There are many priests who can produce a resume worthy of a surveyor or an engineer from the Catholic press reading profiles of pastors leaving a community to another or to retire, it appears to be the best energy they made during their ministry has been designed to restore towers, or Canonical to restructure rural capitals, to build up speakers and put under the facilities of the church. The priests involved in this editorial initiative, do not have a curriculum like this: despite working in communion with the Church of Treviso, carry out their ministry in a situation that can be described as secular.

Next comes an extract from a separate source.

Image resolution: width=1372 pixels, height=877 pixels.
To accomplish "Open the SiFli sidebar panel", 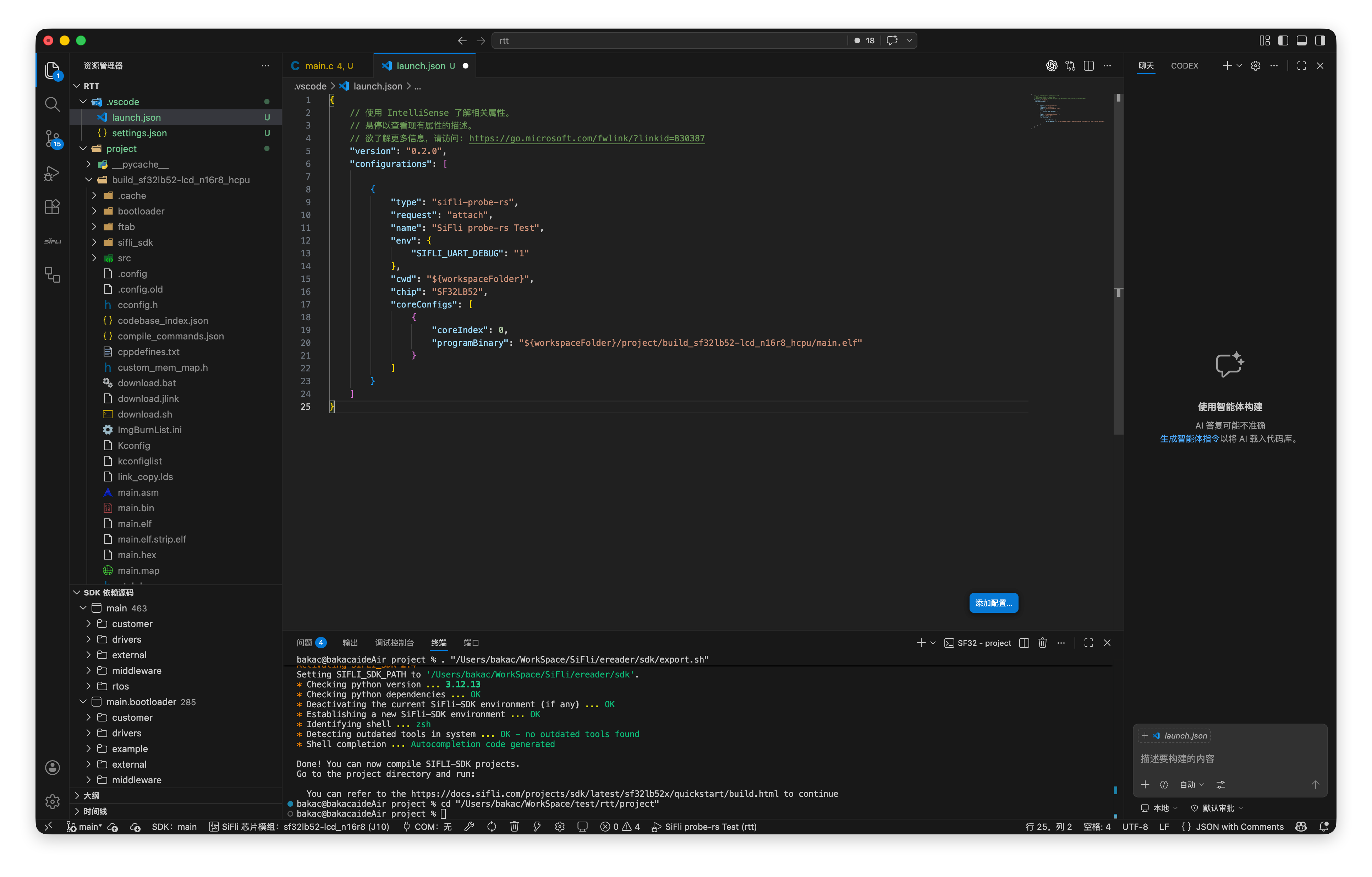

As written in the book, the word "secular" is not in this context to be understood in clerical or political sense, but in the sociological sense of a life immersed in the everyday. They are actually priests who live alongside the most vulnerable members of our society, as Don Claudio Miglioranza who lives with seven Senegalese Muslim in an old farmhouse in the country of Castelfranco Veneto, or Vallotto Don Julian, who also provides much of their time to immigrants. Then there is Don Silvio Favrin who has spent his entire priestly life as a sick man among the sick, Don Umberto improved after several experienced pastoral experiences in "trench" as close to the worker priests, spent himself for the elderly, and Don Fernando Pavanello, that the Seventies to now has pledged to give dignity and a future for those living in heavy physical disabilities. They are, in short, everyone wants to know priests who have to support in the daily effort to believe that Jesus Christ is also my neighbor.